ASSIGNED TASK: All that is wanted is a word-for-word copy of the data from its first line to the line containing "This screenshot has width=812, height=1456.", both included.

AVAILABLE DATA below:

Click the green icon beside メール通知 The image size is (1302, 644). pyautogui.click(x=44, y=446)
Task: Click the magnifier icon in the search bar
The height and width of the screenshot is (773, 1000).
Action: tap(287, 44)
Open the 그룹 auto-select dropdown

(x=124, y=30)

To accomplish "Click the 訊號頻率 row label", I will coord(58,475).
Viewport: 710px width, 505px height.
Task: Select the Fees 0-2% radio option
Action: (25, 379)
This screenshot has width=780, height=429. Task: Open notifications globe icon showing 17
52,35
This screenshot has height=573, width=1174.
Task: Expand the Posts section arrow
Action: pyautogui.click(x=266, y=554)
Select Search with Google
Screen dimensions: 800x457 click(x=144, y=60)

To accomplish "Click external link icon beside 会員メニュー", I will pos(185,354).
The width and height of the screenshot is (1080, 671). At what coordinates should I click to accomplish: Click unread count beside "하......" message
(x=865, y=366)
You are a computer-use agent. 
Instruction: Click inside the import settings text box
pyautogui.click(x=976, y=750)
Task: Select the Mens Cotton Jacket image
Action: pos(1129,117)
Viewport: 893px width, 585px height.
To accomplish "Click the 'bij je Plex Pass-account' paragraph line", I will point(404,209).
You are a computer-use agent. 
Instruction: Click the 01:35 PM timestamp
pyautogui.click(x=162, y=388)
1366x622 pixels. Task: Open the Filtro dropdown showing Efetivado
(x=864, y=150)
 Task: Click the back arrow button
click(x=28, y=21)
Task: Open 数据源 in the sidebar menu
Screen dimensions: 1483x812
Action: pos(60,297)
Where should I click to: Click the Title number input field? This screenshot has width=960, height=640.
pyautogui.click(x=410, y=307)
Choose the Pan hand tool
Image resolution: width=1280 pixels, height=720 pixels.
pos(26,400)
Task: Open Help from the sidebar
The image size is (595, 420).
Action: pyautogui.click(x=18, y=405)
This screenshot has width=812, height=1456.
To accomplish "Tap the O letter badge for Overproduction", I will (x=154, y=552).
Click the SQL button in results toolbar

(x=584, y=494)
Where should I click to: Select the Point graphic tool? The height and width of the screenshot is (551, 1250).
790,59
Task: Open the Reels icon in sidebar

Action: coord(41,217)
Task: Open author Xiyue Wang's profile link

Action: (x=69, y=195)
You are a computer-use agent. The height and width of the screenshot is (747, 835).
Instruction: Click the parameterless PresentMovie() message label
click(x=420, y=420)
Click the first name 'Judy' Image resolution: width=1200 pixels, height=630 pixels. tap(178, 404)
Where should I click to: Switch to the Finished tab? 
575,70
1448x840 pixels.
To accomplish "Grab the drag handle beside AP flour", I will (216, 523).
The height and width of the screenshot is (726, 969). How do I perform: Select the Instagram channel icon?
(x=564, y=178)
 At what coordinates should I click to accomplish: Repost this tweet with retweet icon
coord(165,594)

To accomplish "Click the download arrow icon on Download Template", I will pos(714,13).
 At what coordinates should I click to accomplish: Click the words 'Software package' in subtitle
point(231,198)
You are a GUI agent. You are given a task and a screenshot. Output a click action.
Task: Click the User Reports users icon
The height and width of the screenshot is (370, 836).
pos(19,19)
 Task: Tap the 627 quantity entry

End of AVAILABLE DATA.

TASK RESPONSE:
Click the green icon beside メール通知 The image size is (1302, 644). pyautogui.click(x=44, y=446)
Task: Click the magnifier icon in the search bar
The height and width of the screenshot is (773, 1000).
Action: tap(287, 44)
Open the 그룹 auto-select dropdown

(x=124, y=30)

To accomplish "Click the 訊號頻率 row label", I will coord(58,475).
Viewport: 710px width, 505px height.
Task: Select the Fees 0-2% radio option
Action: (25, 379)
This screenshot has width=780, height=429. Task: Open notifications globe icon showing 17
52,35
This screenshot has height=573, width=1174.
Task: Expand the Posts section arrow
Action: pyautogui.click(x=266, y=554)
Select Search with Google
Screen dimensions: 800x457 click(x=144, y=60)

To accomplish "Click external link icon beside 会員メニュー", I will pos(185,354).
The width and height of the screenshot is (1080, 671). At what coordinates should I click to accomplish: Click unread count beside "하......" message
(x=865, y=366)
You are a computer-use agent. 
Instruction: Click inside the import settings text box
pyautogui.click(x=976, y=750)
Task: Select the Mens Cotton Jacket image
Action: pos(1129,117)
Viewport: 893px width, 585px height.
To accomplish "Click the 'bij je Plex Pass-account' paragraph line", I will point(404,209).
You are a computer-use agent. 
Instruction: Click the 01:35 PM timestamp
pyautogui.click(x=162, y=388)
1366x622 pixels. Task: Open the Filtro dropdown showing Efetivado
(x=864, y=150)
 Task: Click the back arrow button
click(x=28, y=21)
Task: Open 数据源 in the sidebar menu
Screen dimensions: 1483x812
Action: pos(60,297)
Where should I click to: Click the Title number input field? This screenshot has width=960, height=640.
pyautogui.click(x=410, y=307)
Choose the Pan hand tool
Image resolution: width=1280 pixels, height=720 pixels.
pos(26,400)
Task: Open Help from the sidebar
The image size is (595, 420).
Action: pyautogui.click(x=18, y=405)
This screenshot has width=812, height=1456.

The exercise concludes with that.